A mystery is worse. With each additional piece of data, the goal gets farther away. Everything is more and more confusing.
(Popularized by Malcom Gladwell)
Maybe I am missing something but I just find this wrong.
Everything is a puzzle: there is one "Truth" or one diagnosis. You (a smart human) should be able to converge on it by cross-examining your LLMs. By themselves, they have no interest in revealing this, no stakes, which makes them tools only useful at the hands of a capable investigator.
The problem is that the diagnosis might not be known for a while. There's a few conditions and diseases that require an autopsy for a guaranteed diagnosis and therefore are diagnosis based on symptoms in clinical settings.
> You (a smart human) should be able to converge on it by cross-examining your LLMs.

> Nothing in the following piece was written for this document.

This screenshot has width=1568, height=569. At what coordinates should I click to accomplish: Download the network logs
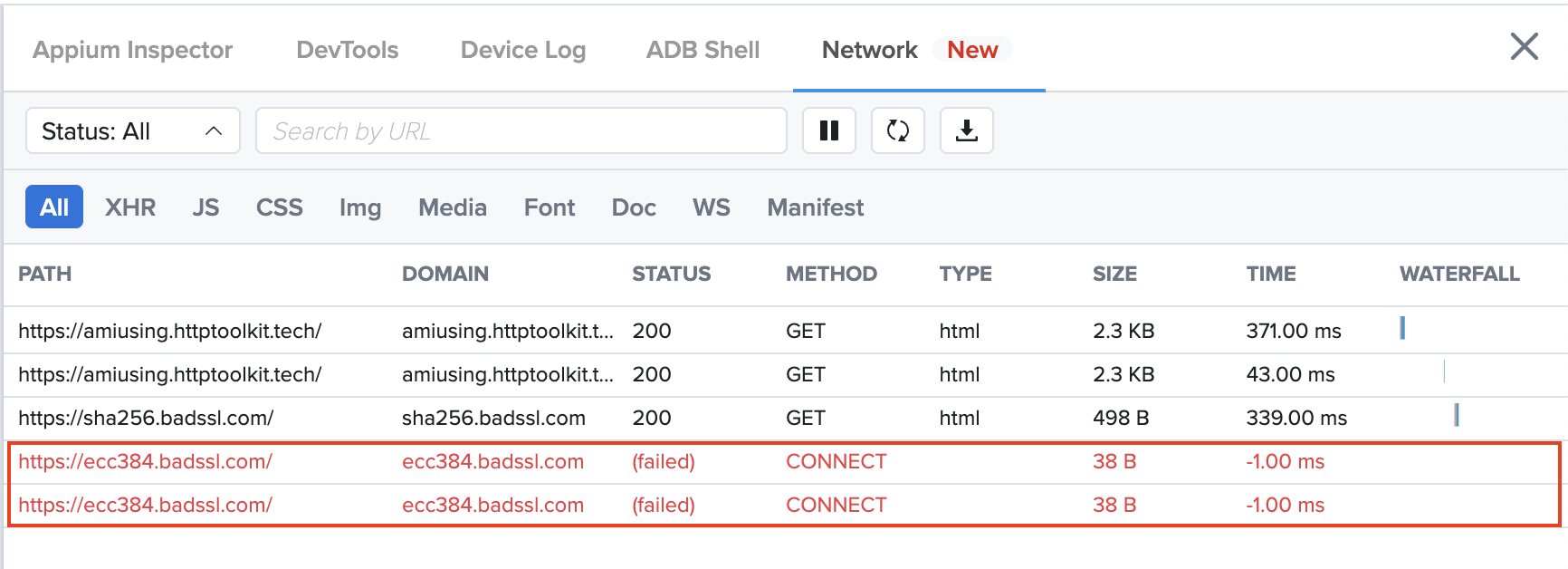[x=966, y=131]
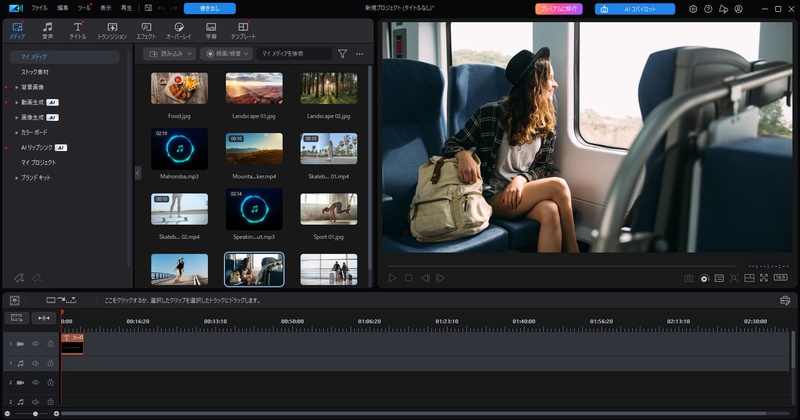Open the 読み込み (Import) dropdown
Image resolution: width=800 pixels, height=420 pixels.
coord(169,54)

What makes you think this is fundamentally different from cross-examining ELIZA? There is no guarantee that the LLM will help you converge on anything. Indeed actually calling out an LLM on BS tends to eventually produce an "I don't know and can't help you further" answer (as it should).
> There is no guarantee that the LLM will help you converge on anything.
Absolutely. The guarantee does not come from the LLM. The LLM is a simply an improved version of Google Search.
The guarantee can only come from a systemic application of epistemic discipline and reasoning, which is very much (smart) human territory.
Put it another way, I could make good decisions with/without LLMs, with some uncertain diagnostics as input. I would have to trawl through 50 papers myself, and it is possible that my decision arrives 5 years too late as a result. LLMs enable trawling and do some of the legwork in connecting the dots, but are ultimately only as capable as the orchestrating human.
The same goes for a human expert. There's no guarantee of convergence and you could eventually end up at "I don't know".